Whew! Just finished tasting 33 flavors of ganache. And I am TOTALLY wired on all that sugar.
I’ll spare you the complete set of tasting notes, but the highlights of the evening were:
- dried figs + white chocolate + Grande Champagne Reserve Cognac – the grand winner, hands down. I could eat it all night – hey, gimme that spoon! Fruity and rich, with the warm scent of vanilla underlying the Cognac.
- guava + white chocolate – deliciously fragrant with guava and vanilla. Not the guava juice you buy in stores, which has had the “nose” cooked out of it, but with the aromatics of fresh guava. Fantastic.
- guava + lemon verbena + white chocolate – also excellent, the two flavors complement each other nicely
- saffron + dark chocolate – a rich, almost honeyed taste with wonderful floral fragrance
- dark chocolate + Scotch – trialed ten of them, the best of the commercial whiskies was MacAllan 12. However, I am going to use a bottle of Scottish Malt Whisky Society 19.36 for the final flavoring, as it came out on top in the taste tests – rich Scotch flavor + a very long finish. Could use MacAllan 12, as it was nearly as good, but I wanted to use something different this year. (If you are interested in what the Scottish Malt Whisky Society has to say about 19.36, you can read their tasting notes here.)
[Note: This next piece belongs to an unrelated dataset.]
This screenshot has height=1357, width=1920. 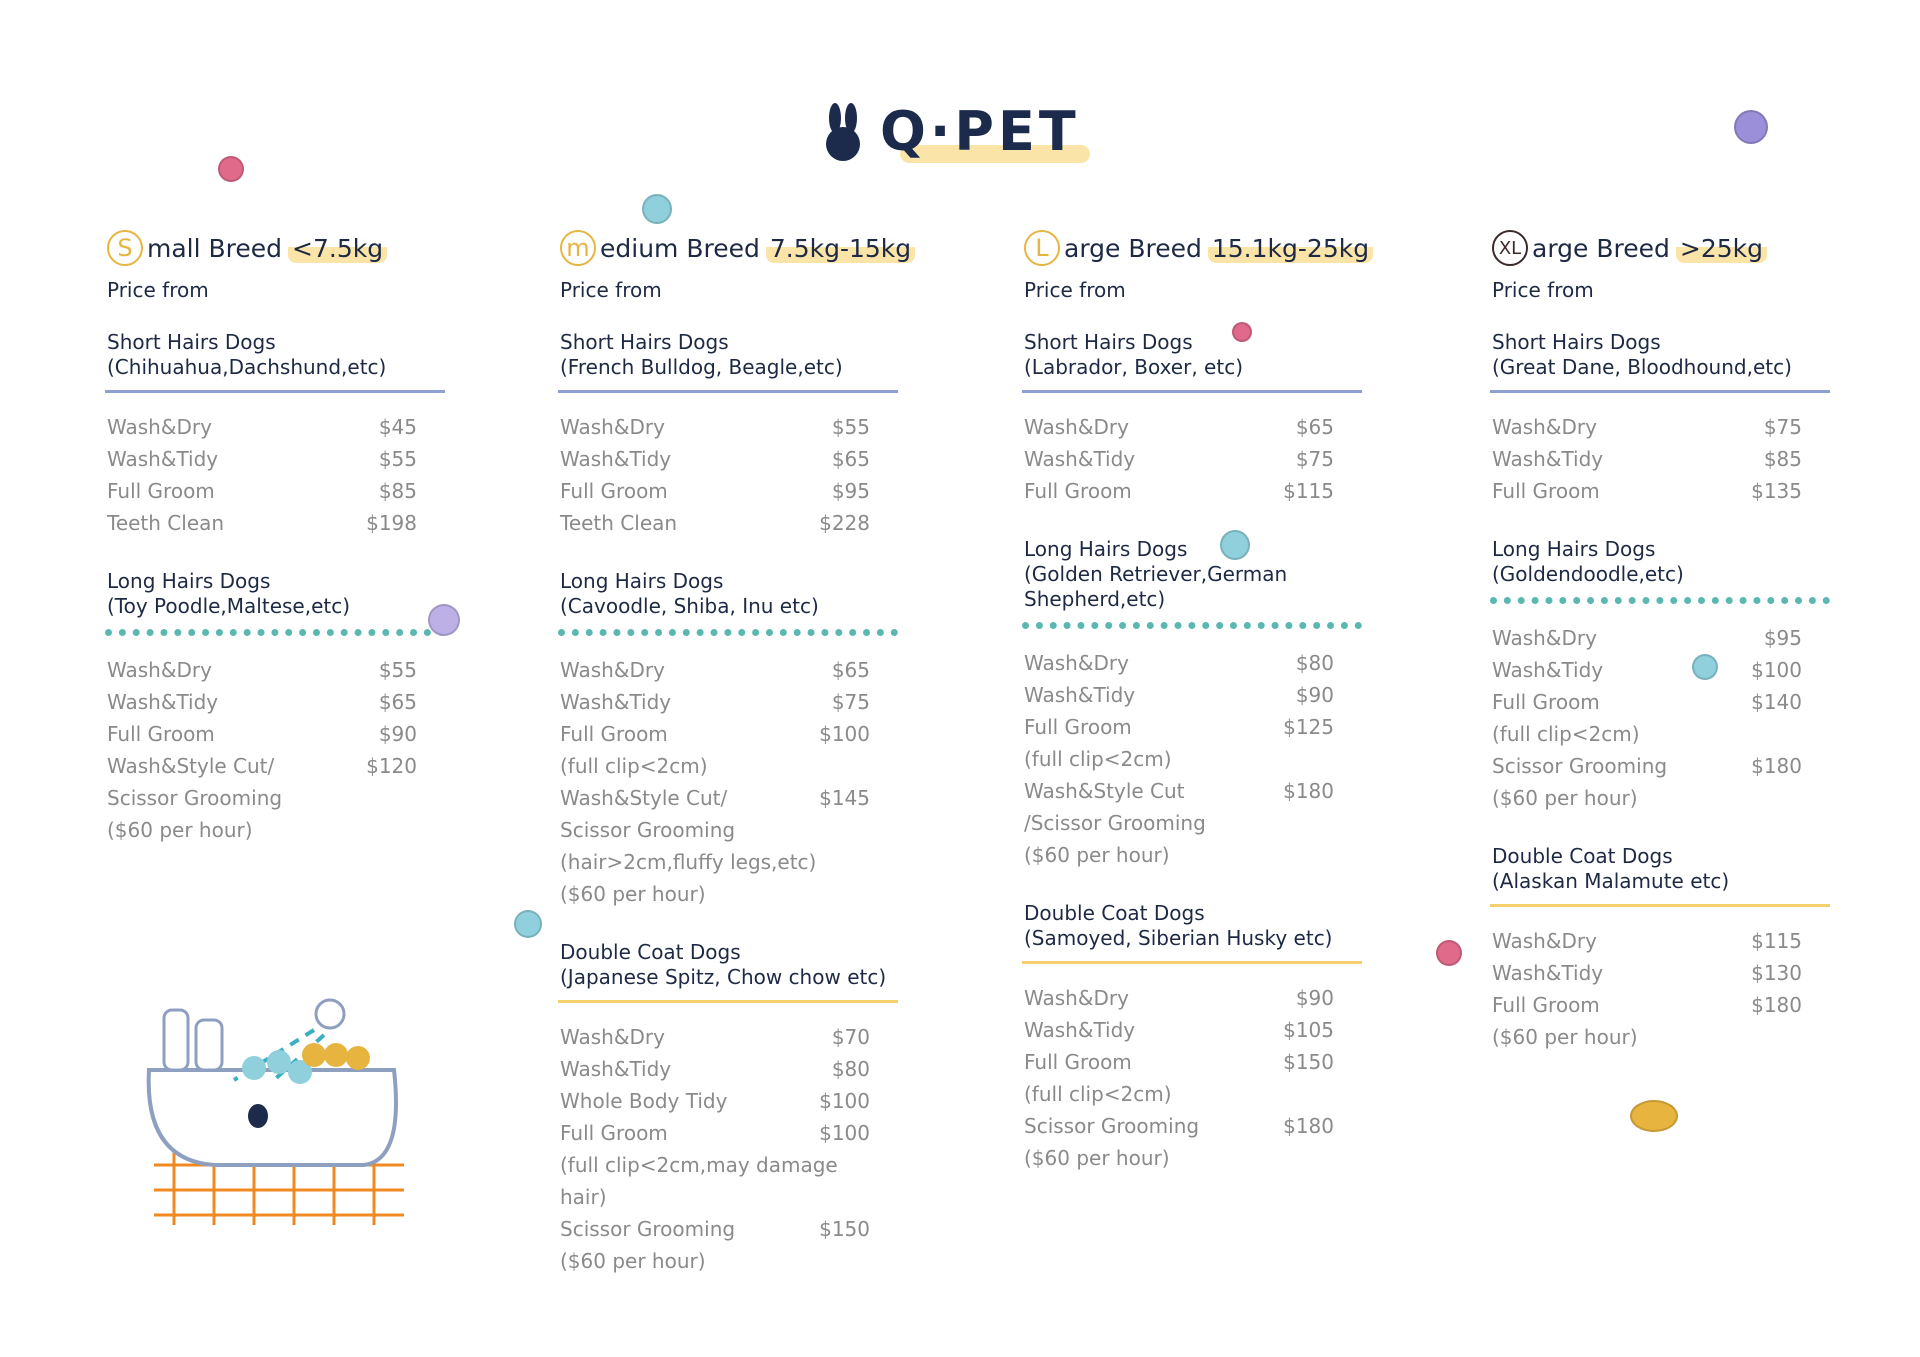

I did try the fresh figs + port + ganache, but unfortunately in the concentrations of dark chocolate I need to use in order to keep things from spoiling, the fresh figs were undetectable. With the dried figs, the dried Kadota (green) figs came out a little bitter, so I went with the dried Mission black figs. In dark chocolate, hard to make out (though a little figginess came through at the end), but married very well with white chocolate, and when I added some Cognac, my God! sheer joy. I was and am thrilled with the end result and will certainly include it in this year’s boxes.
The Oregon black truffles were a disappointment – they were not clearly discernible in either white or milk chocolates, and only faintly discernible in the dark chocolate, though it did provide a bright berry note. Since this is the second time I’ve tried truffles, with the same result, I don’t think I’ll trial them again. The results didn’t taste bad or anything – just gets overpowered by the chocolate.
I have also received four books that are adding to my totally-wiredness! The first two are digital photography books that Daryl Lancaster recommended in Weavezine – books on photographing crafts/textiles. But the second two! I think I’ve died and gone to Heaven. The first is Chocolates and Confections, which is the textbook the Culinary Institute of America uses to teach its course on, well, chocolates and confections; the second is Fine Chocolates: Great Experience by Jean Pierre Wybauw, who I think heads up a department at Callebaut chocolates. Both are textbooks that provide ALL the details on how to make virtually every type of candy. (I particularly intend to peruse their fudge section, and of course the truffle/bonbon pages.) I plan to read them both cover to cover – though I may have to make the time, since I have so much going on already!
Lastly, I had the pleasure of meeting Syne Mitchell, editor of WeaveZine, today. We have a lot in common, and it was a lot of fun to talk to her. Hopefully we’ll meet again in the near future!